The poor guy spent his days (and nights) pacing around the cell worrying about his family. After a few months on remand he left for a court appearance. I found out from the screw later in the day that the case had (quite rightly) collapsed.

I also remember a fact sheet in a "Welcome pack" I received once containing a leaflet about dealing with debt whilst in prison and about how debts can grow. I checked the PRT website. This is the best I could come up with...

http://www.adviceguide.org.uk/index/p_prisoners_and_debt.pdf

It seems you have to do an MSE....

1) enter dialogue with your creditors explaining your situation

2) cut up and stop using cards (obvious if your in the jail tho someone outside might still be using them or you might have recurring charges on them like subscriptions)

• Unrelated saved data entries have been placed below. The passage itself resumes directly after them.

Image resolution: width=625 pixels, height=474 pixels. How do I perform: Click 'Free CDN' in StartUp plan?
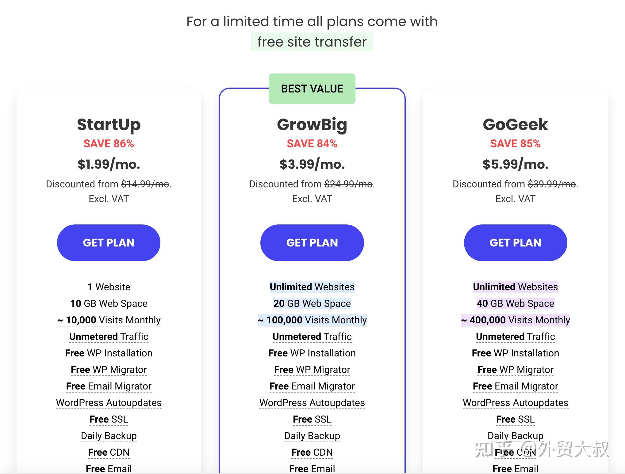click(109, 452)
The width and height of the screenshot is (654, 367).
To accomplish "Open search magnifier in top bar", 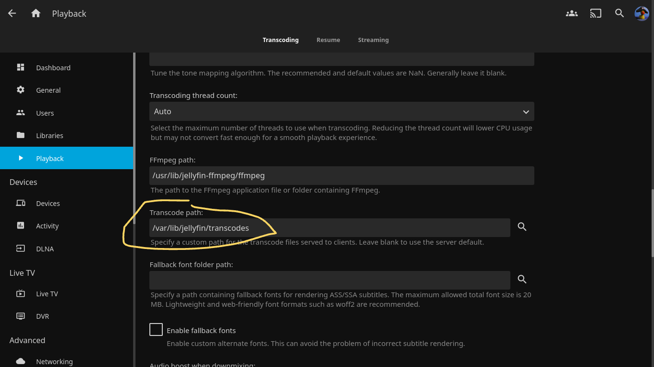I will pos(620,13).
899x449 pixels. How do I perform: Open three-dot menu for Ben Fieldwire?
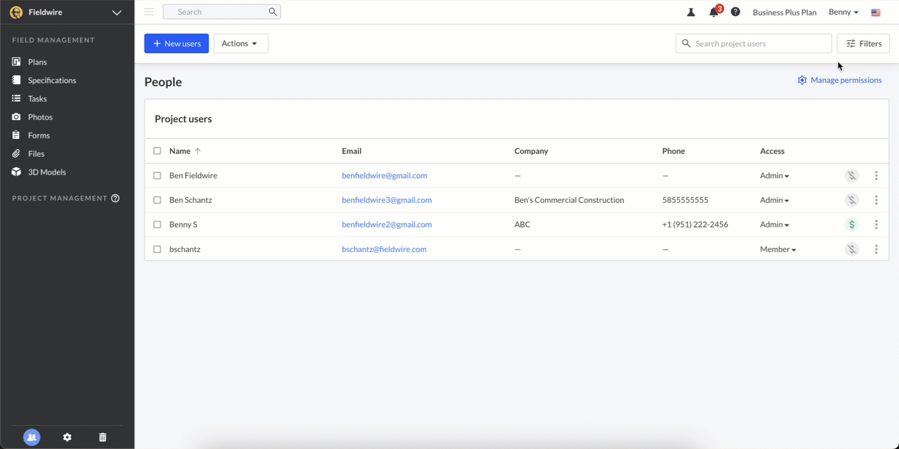point(876,176)
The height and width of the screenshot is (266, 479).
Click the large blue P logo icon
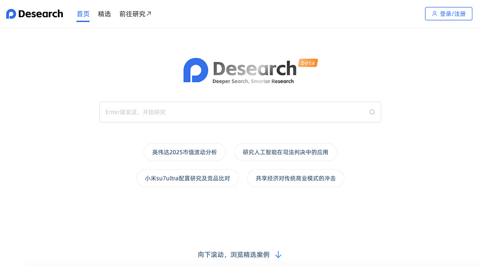point(195,70)
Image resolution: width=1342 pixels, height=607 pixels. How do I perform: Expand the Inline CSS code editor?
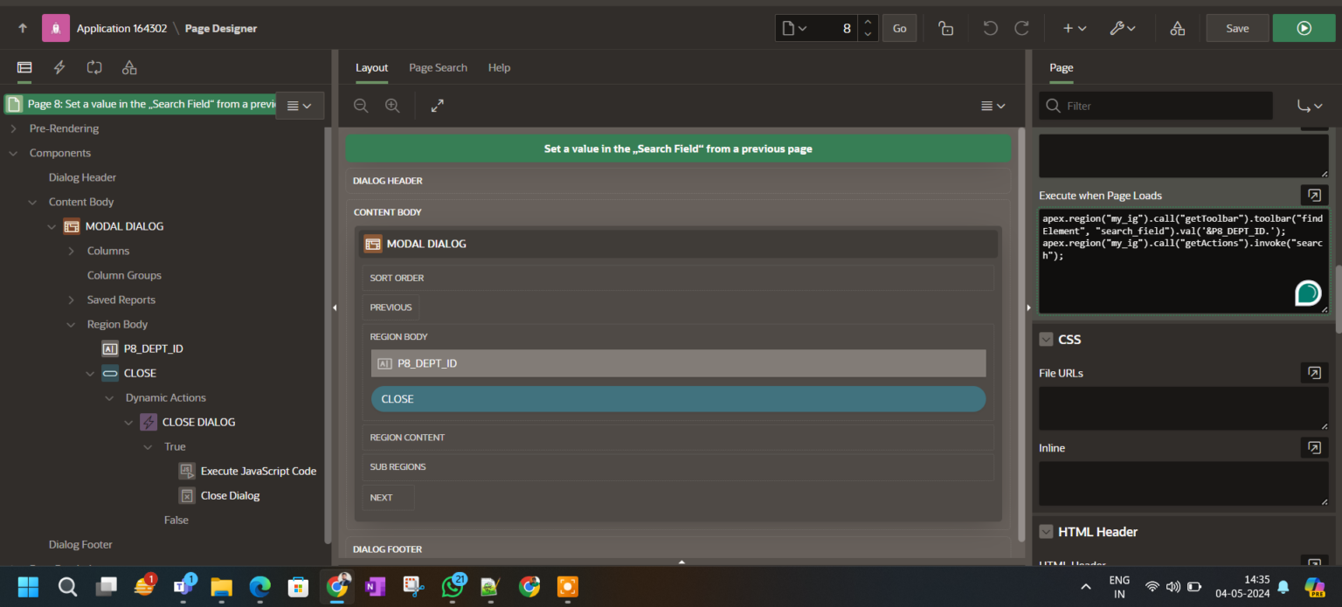pyautogui.click(x=1314, y=447)

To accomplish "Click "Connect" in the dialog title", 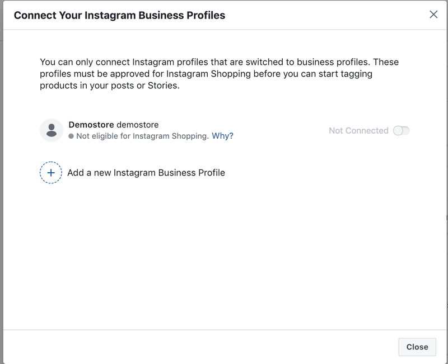I will [35, 15].
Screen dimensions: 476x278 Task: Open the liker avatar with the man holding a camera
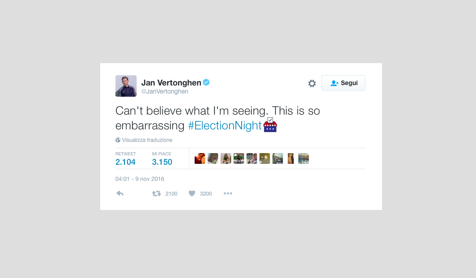pyautogui.click(x=252, y=158)
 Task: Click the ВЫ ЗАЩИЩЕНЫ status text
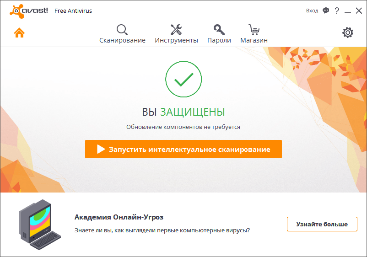click(184, 112)
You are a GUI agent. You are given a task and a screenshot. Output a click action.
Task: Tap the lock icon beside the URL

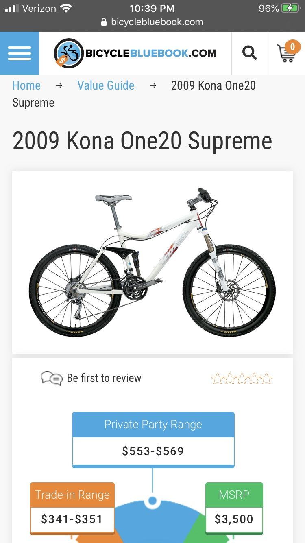point(104,22)
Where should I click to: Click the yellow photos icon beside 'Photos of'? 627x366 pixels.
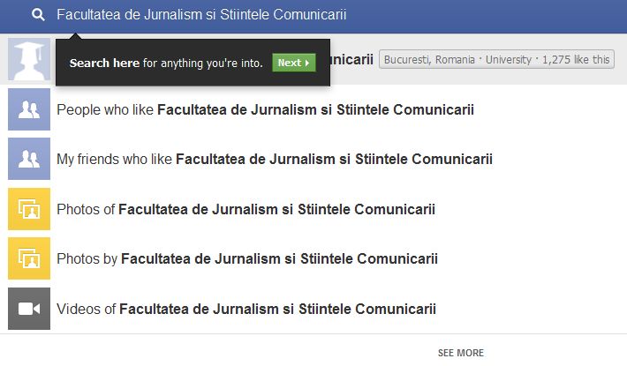pos(28,210)

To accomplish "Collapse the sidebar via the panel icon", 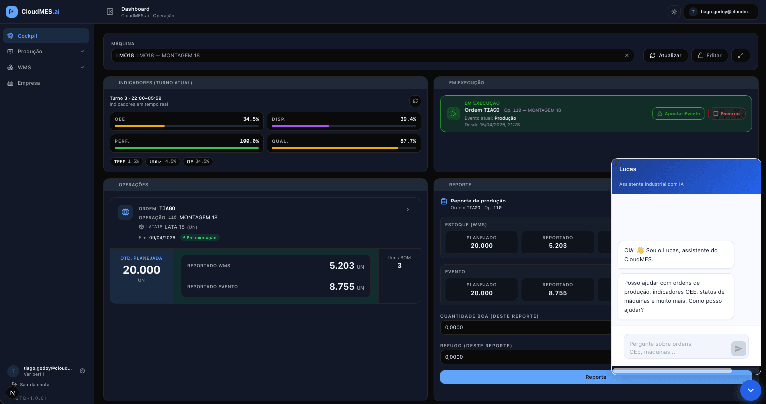I will tap(110, 11).
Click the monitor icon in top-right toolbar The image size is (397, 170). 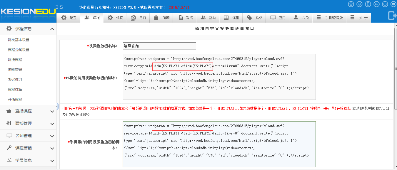(359, 4)
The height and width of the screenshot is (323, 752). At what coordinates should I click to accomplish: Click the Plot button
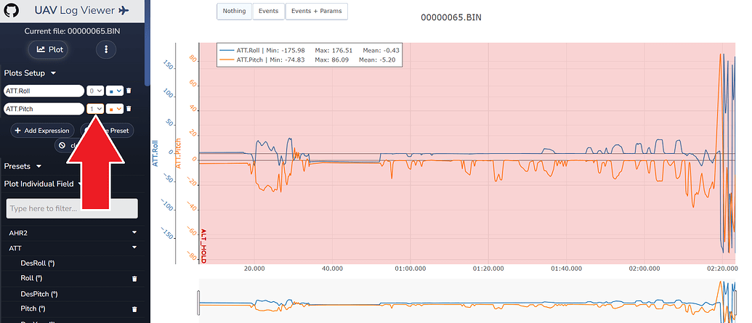(49, 49)
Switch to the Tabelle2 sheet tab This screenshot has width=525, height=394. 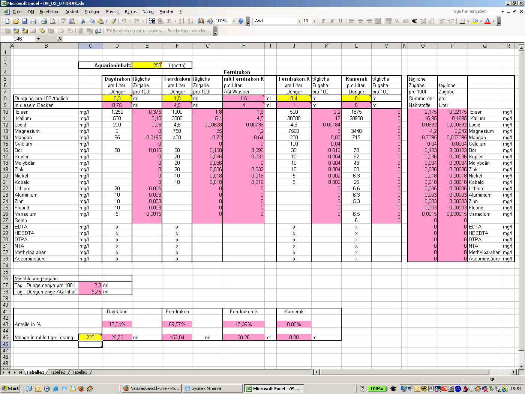(x=57, y=372)
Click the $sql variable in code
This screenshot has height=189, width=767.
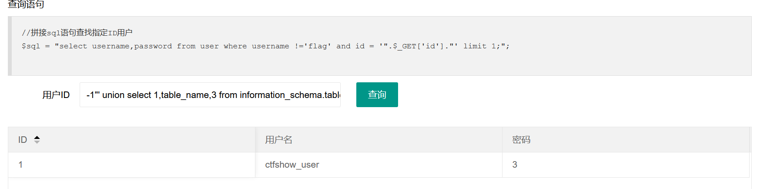point(30,46)
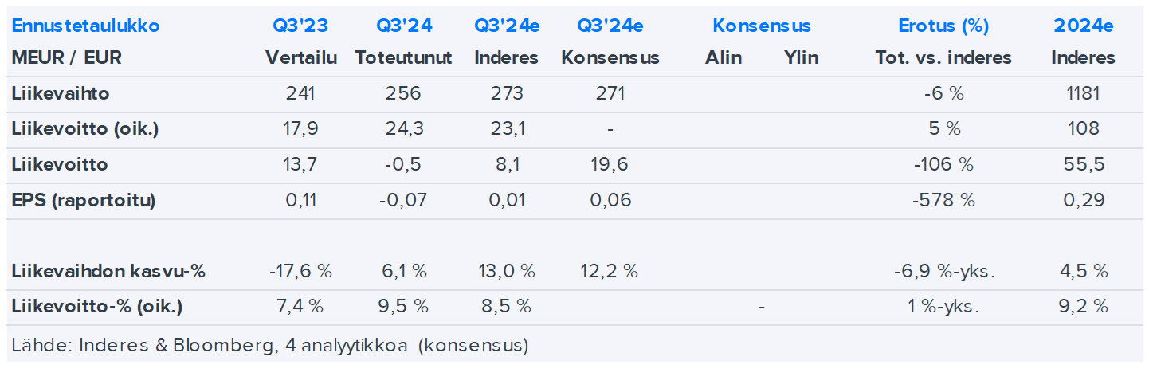Screen dimensions: 1149x369
Task: Select the 2024e column header
Action: [x=1083, y=26]
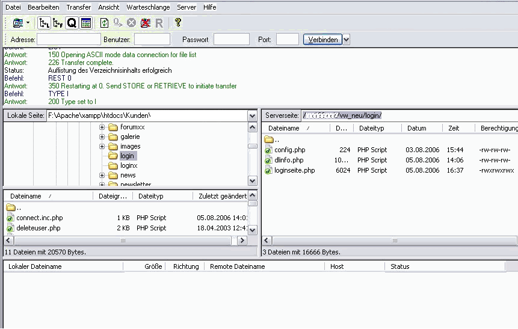Open the Warteschlange menu
Viewport: 518px width, 329px height.
point(148,7)
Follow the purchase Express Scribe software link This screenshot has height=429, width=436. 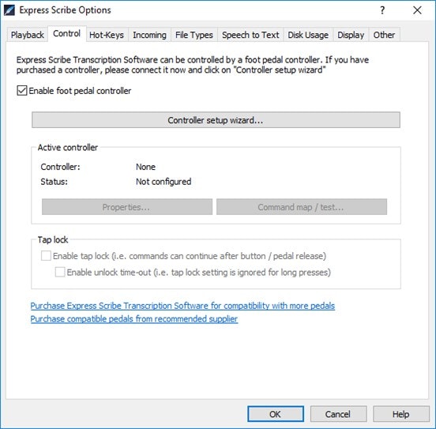182,306
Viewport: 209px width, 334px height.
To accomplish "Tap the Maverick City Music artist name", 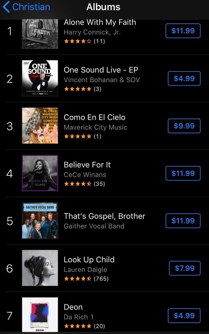I will tap(95, 127).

3) make sure your benefits are up to date and claim any monies owed

4) look for full and final settlements/ token payments/ frozen interest

5) bankruptcy is last option

(ps i spent most of my teenage years in Secure units or Young Offenders or Local Prison for remand. If you need any advice just message me)

I've also found this...

http://www.mind.org.uk/help/social_factors/managing_your_money/managing_money_in_prison

You ideally need to speak to a debt advisor, but if there isn't one available? Must make it harder. I suspect a lot of prisoners have numeracy & literacy issues, so they may make it hard to understand fully what's going on..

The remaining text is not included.